*Tasks to perform*
1. Extract the passage from the interview about Sufis and the Mahdi starting at "Rachael Kohn: Has" and ending at "at this time?".
2. In the interview about Sufis and the Mahdi, how many false Mahdis does David Cook say he has managed to collect?
3. Proceed with the interview about Sufis and the Mahdi, picking up after its last sentence.

*Excerpted text*
/---

David Cook: Yes. The basic Sufi vision of
what's known as the perfect man, is essentially a type of the Messiah,
and definitely Sufis used both the apocalyptic, the messianic imagery of
early Christianity. Of course Sufi is a development which happened a
good deal later than the beginning of the apocalyptic heritage of Islam,
so it was able to incorporate these themes into its beliefs. And in
later Islam, definitely during the middle ages, you find that many
apocalyptic movements, messianic movements, are led by Sufis, and using
these sort of imageries and proclaiming themselves to be the Mahdi,
or a guide to other things.
Rachael Kohn: That's
interesting. I would have thought that the Sufis were more quietistic
but when you say they led movements, where they activist movements?
David Cook: Yes, although it's true that within the Sufi
heritage there is a quietistic element, it's certainly not true that all
Sufis are like that. There's definitely been very violent, very radical
Sufi sects, and many Sufi sects have started out as being extremely
dedicated brotherhoods which have involved themselves involved
themselves in Jihad, which have messianically
inspired.
Rachael Kohn: Has Islam then experienced false
messiahs proclaiming themselves as the Mahdi?
David Cook:
Yes. No-one knows to what degrees, or how many Mahdis there have been.
My own calculations would indicate that there have probably been upwards
of 4,000, 5,000 Mahdis. Of those, probably nor more than maybe 50% have
actually entered into the historical material, but there is no lack of
false Mahdis, there is really no lack of them. For myself, I've managed
to collect at least 800 of them. I'm sure that that's just a drop in the
bucket.
Rachael Kohn: Now finally David, is Islam looking
forward to a date at this time?

\---

*Provided material*

/---

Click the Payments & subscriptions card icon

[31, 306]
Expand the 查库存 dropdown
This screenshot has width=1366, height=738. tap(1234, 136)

\---

*Written answers*
1.
Rachael Kohn: Has Islam then experienced false
messiahs proclaiming themselves as the Mahdi?
David Cook:
Yes. No-one knows to what degrees, or how many Mahdis there have been.
My own calculations would indicate that there have probably been upwards
of 4,000, 5,000 Mahdis. Of those, probably nor more than maybe 50% have
actually entered into the historical material, but there is no lack of
false Mahdis, there is really no lack of them. For myself, I've managed
to collect at least 800 of them. I'm sure that that's just a drop in the
bucket.
Rachael Kohn: Now finally David, is Islam looking
forward to a date at this time?

2. At least 800.

3.
David Cook: There have
been definite calculations that would lead to some sort of tribulations
happening before the year 1500 which would correspond to the Christian
date of 2076. This is definitely the paradigm under which modern Muslim
apocalyptists are working, in which case certain tribulations should be
occurring, even as we speak. There have been definite calculations that
the Anti-Christ was supposed to appear during the past decades, and
there will probably be much more.
On that day, the heaven with
the clouds will be sundered, and the angels will be sent down in
splendid array and to the all-merciful, the sovereignty, the true
sovereignty will belong that day. It will be a grim day for the
unbelievers, the day when the wrongdoer will gnaw his hands and say,
'Would I had taken the way with the apostle, woe is me, would I had not
taken such and such for a friend; he led me astray and from the
remembrance of God after it had come to me, Satan, the inveterate
traitor to man.
Rachael Kohn: From the Koran, Sura 25,
and before that, David Cook, Islamic scholar from the University of
Chicago.
Now the Sufi tradition which he was talking about, is
thought by some historians to be one of the influences on a certain
Messianic pretender in Jewish history of the 17th century, Sabbatai
Zevi, who was born in Salonica, and ended his messianic saga by
converting to Islam. Here's an account by his prophet, Nathan of
Gaza.
Scripture says concerning him, 'And the spirit of God
moved upon the waters', and the rabbis explained 'This is the spirit of
the Messiah. The numerical value of "God moved" is equal to that of his
name, Sabbatai Zevi, for his soul was in the depth of the great abyss.
Darkness, clouds and thick darkness were round about him, and when he
issued as if out of the womb, thick darkness was a swaddling band for
him. And if you inquire why the abyss exists in this world, the reason
is that every time God works a great miracle, he extracts the precious
elements from the mystery. The Messiah too, has extracted from it many
sparks of holiness, so that Scripture shall be
fulfilled.
Rachael Kohn: That, from Gershom Scholem's
study of Sabbatai Zevi, is just one of the messianic incidents in Jewish
history. Today's leading expert in this field is Moshe Idel of Hebrew
University, who has just been awarded the prestigious Israel
Prize.
He spoke to me from Jerusalem, beginning with the
persistence of messianic hopes and the equally persistent suspicion of
them by the rabbis.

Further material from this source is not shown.